Couponing for the Rest of Us

25 Days of Christmas Fun: Make Memories to Pass Along…..

We’ve been filling up the days leading to Christmas with crafts and recipes – but tonight’s post is a little different…

(Jamie here)  This Christmas season has been a bittersweet one for me.  My Papaw died this week, and I travelled back to Kentucky to be with my mom, brother, aunts, uncles, cousins, and the whole cast of characters that set the stage of our other, happier, family gatherings for so many years.  After the funeral, we congregated at Nanny & Papaw’s house to share food and memories and comforting words together – which brings me to tonight’s topic: Making memories to pass along.

As the grownups (Yes, I still refer to my aunts and uncles as the “grown-ups” at the ripe old age of 31) sat around the table talking, we “kids” made our way to the musty old basement to look around.  We group of cousins, ranging in age from 18 – 31, remember the glory days of Nanny & Papaw’s house gatherings with varying degrees of clarity.  I was the oldest – so I held the clearest picture of those happy Christmases and New Years Eves – the many Thanksgivings and Easters spent playing croquet in the front yard, the dark wood-paneled closet that held the same toys year after year to be pulled, wound-up, built and chewed-upon by an increasing line of toddlers and adolescents.

We pulled out the whistling choo-choo train, the ancient dusty See-n-Say, the Tinker Toys and dollhouse.  Each cousin claimed a small bit of nostalgia for their own, to take home and tuck away – but I hadn’t found my special something yet.  Finally, on a metal shelf behind an ice bucket, I found it – the nutcracker bowl.  It was nothing of value, a simple wooden bowl with a large screw affixed to the top for cracking nuts – and yet it instantly yanked me back to dozens of Christmases spent standing at Nanny & Papaw’s table cracking the shells of walnuts and pecans.  I held it up like a prize, remembering my uncle Steve or my uncle Kenny (both now deceased) placing the nut in it’s cradle just so and teaching me how to use the contraption.  It brought back the happy hubbub of a large family gathered around me, the hugs and laughter, the excitement of the holiday and the sleepy contentment of being packed back into our station wagon at the end of the night.

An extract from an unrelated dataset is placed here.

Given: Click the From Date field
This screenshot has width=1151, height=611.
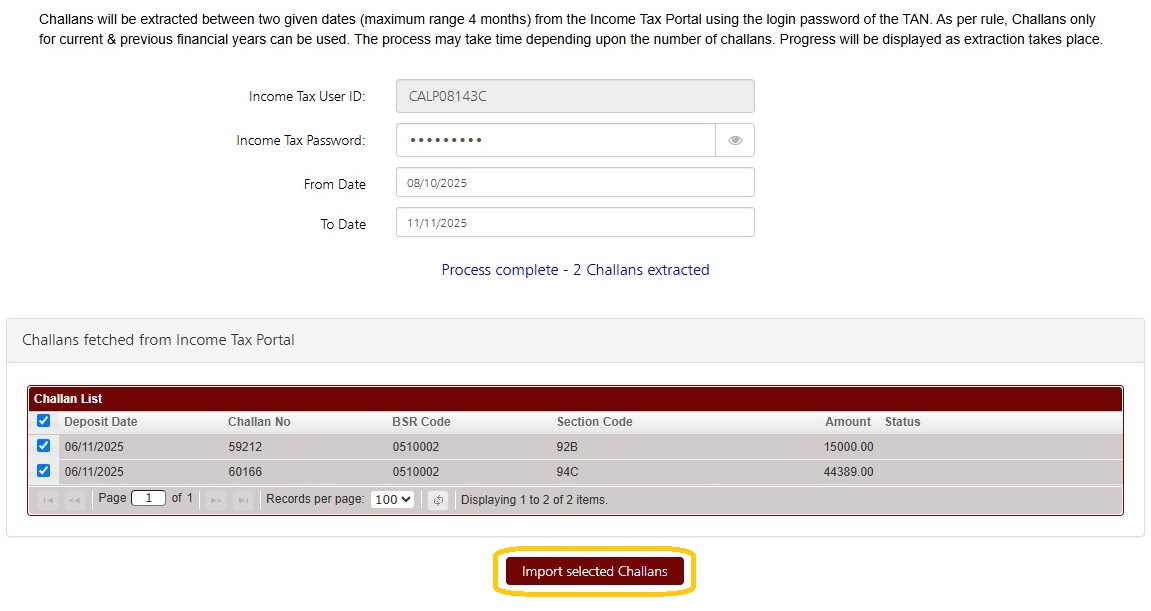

Now accutely aware of the loss of that halcyon time, I tucked the nutcracker into my car to bring back to my home in Tennessee.  I will fill it with nuts this year, and teach the kids how to turn the screw until they crack open.  I will undoubtedly reminisce about Christmases gone by, and the family gone by, bright lights that illuminated my path from childhood to adulthood.

These little things – these insignificant decorations that are brought out for special family occasions – are touchstones of memories.  This week reminded me of that, and I wanted to remind you as well.  When faces and voices of the past begin to fade, little treasures like this can evoke them as clearly and brightly as ever.  Hand them down to your children, give them the gift of a family heirloom (be it ever so humble) so that one day they too can dig it out of a basement smelling so comfortingly of damp earth, cigarettes, and laundry soap, and hold onto it forever…


Comments

  1. Made me cry, too. I can really relate to your feelings….we buried my precious, godly grandmother on a Christmas Eve. It was so bittersweet…….missing her…..but just knowing that she would be with her Lord on HIS birthday…made it sweet! Will be praying for you and all your family.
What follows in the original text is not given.